While contracts for so-called transshipment of Russian LNG have been banned in the UK and the Netherlands, data from 2023 suggests permitted Russian gas shipments are routinely transferred between tankers in Belgium, France and Spain before being exported to buyers in other continents.

The ship transfers are crucial for Russia as it attempts to make best use of its Arctic fleet. Transshipment usually takes place between Russian “ice class” tankers that are used to run between the Yamal peninsula and north-western Europe and regular LNG tankers that then sail on to other ports, freeing up the ice-class vessels to return north.

Ports in Belgium, Spain and France still receive significant volumes from the Siberian plant Yamal LNG, whose biggest shareholders are Russia’s second-largest natural gas producer Novatek, China National Petroleum Corporation and the French energy company TotalEnergies.

Of the 17.8bn cubic metres of Russian liquefied natural gas flowing to the EU between January and September this year, 21 per cent was transferred to ships destined for non-EU countries including China, Japan and Bangladesh, according to data from the Institute for Energy Economics and Financial Analysis, a think-tank.

Zeebrugge in Belgium and Montoir-de-Bretagne in France received the most Russian LNG of all EU ports in 2023.

Unlike coal and oil, Russian gas has not been placed under sanctions by the EU but the European Commission has said member states should rid themselves of Russian fossil fuels by 2027.

Ana-Maria Jaller-Makarewicz, lead energy analyst at IEEFA, noted that while volumes of LNG transshipments in Europe had fallen since Russia’s full invasion of Ukraine in 2022, they remained significant and potentially had been overlooked. “The EU is not thinking about [it] when they are talking about a ban,” she said. “They don’t count a transshipment.”

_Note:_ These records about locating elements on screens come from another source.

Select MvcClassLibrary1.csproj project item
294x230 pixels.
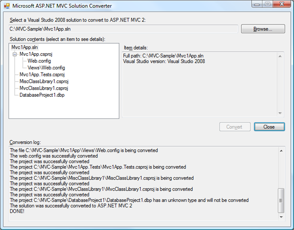point(44,88)
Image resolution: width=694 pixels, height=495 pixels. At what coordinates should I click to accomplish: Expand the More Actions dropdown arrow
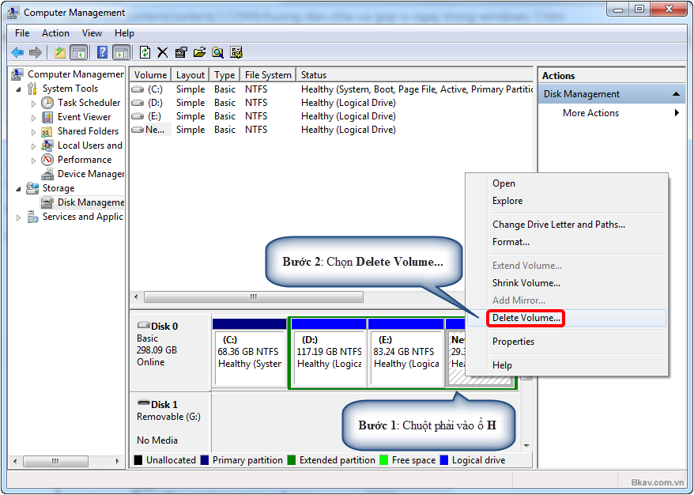pyautogui.click(x=677, y=113)
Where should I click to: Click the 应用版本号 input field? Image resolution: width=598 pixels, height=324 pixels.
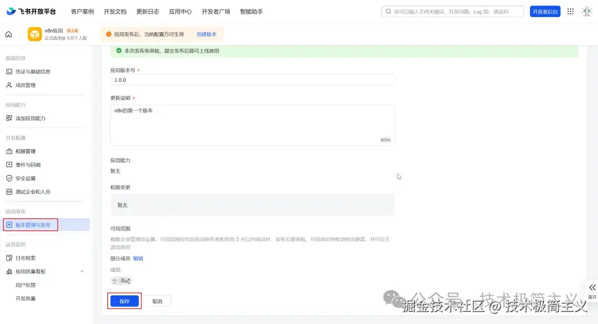pyautogui.click(x=252, y=79)
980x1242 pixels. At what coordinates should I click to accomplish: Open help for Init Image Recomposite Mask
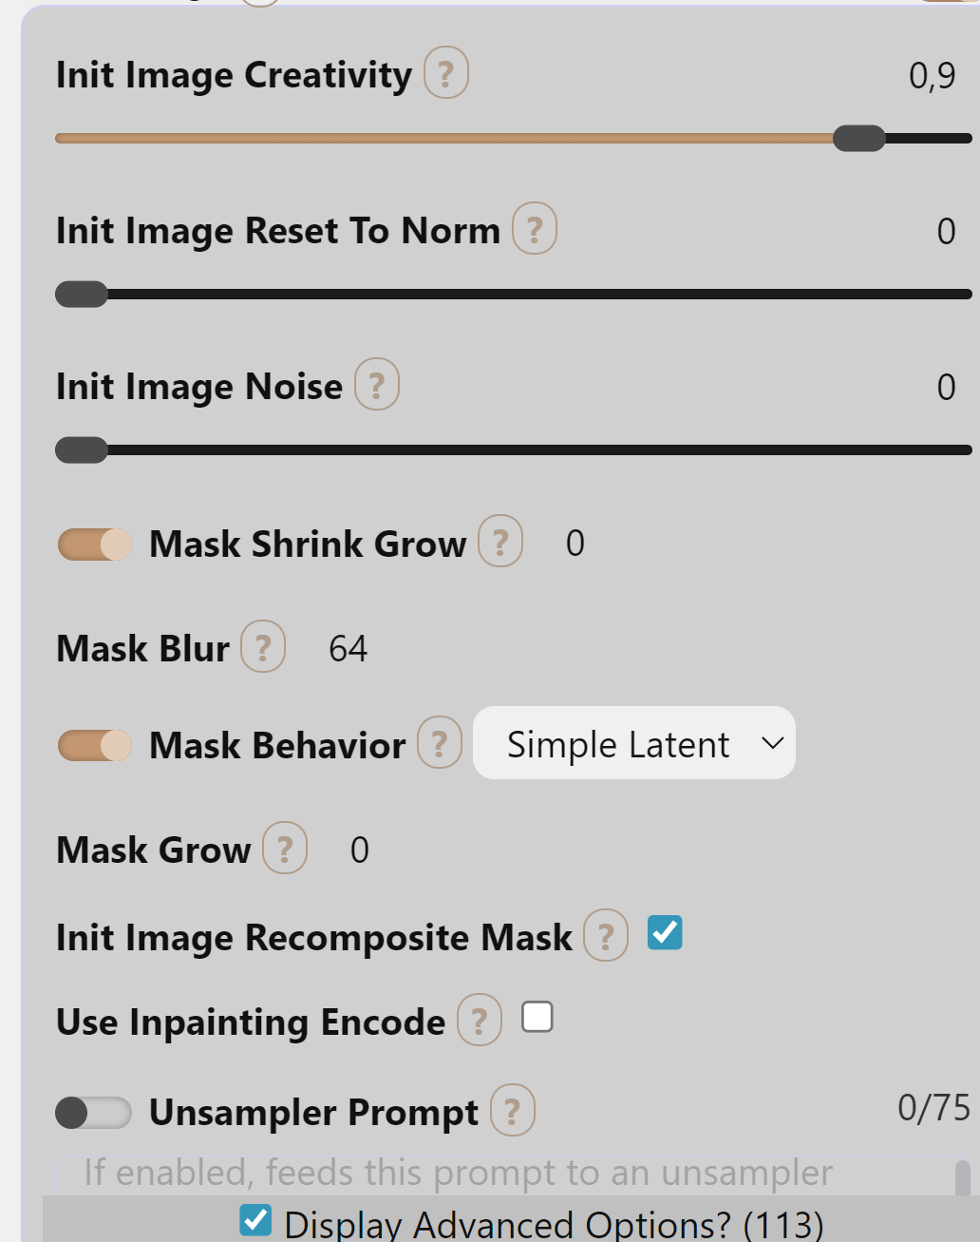click(606, 936)
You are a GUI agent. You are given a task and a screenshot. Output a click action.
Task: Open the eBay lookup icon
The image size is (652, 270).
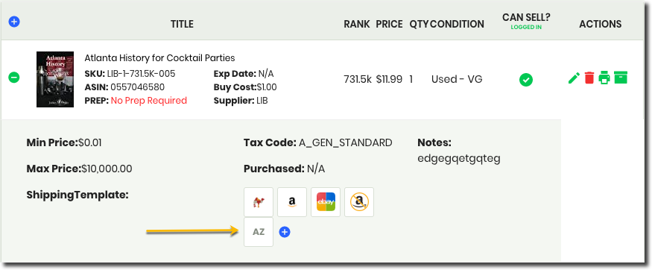tap(326, 202)
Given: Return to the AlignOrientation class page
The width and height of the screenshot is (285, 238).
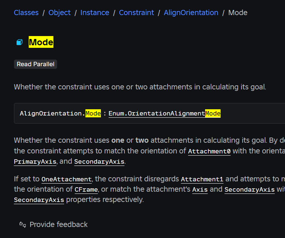Looking at the screenshot, I should (191, 13).
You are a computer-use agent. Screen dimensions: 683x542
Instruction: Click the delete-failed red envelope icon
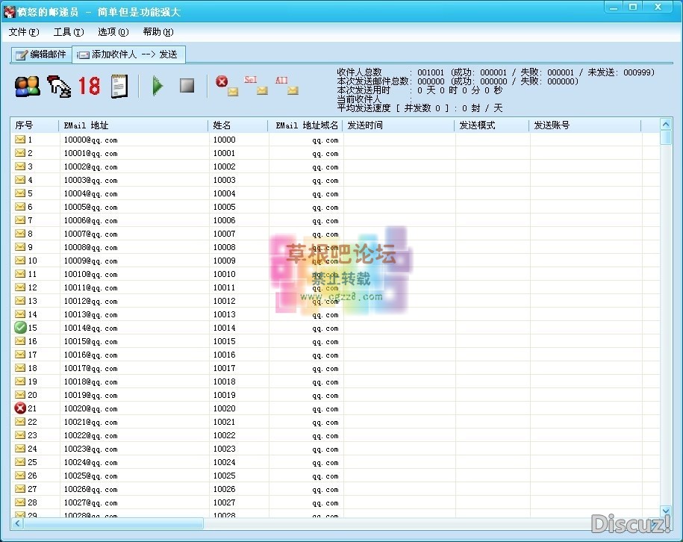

Amund Vik, former Norwegian state secretary for energy and adviser to the consultancy Eurasia Group, said EU governments were caught in a bind. Member states would find it “hard to bang the drum [against] exporting [Russian LNG] elsewhere if they are using it themselves”, he said. “You will see them tiptoeing around this topic this winter.”

The EU previously imported 155bn cubic metres of piped gas from Russia, about 40 per cent of its total supply. To replace that gas, the bloc has vastly increased its imports of LNG from countries including the US, Norway and Qatar. But the EU is also set to import record volumes of the super-chilled fuel from Russia this year.

EU policymakers have defended the continuation of imports from Russia as being due to long-term contracts agreed before the war that, if broken, would force European companies to pay compensation to Russia. The Belgian natural gas company Fluxys has, for example, a 20-year contract with Yamal that ends in 2039.

The Belgian energy ministry said it was “determined to tackle this issue” and was “gathering intelligence on effective approaches”. “We recognise the importance of finding a way that does not endanger the security of supply of the European continent,” a spokesperson added.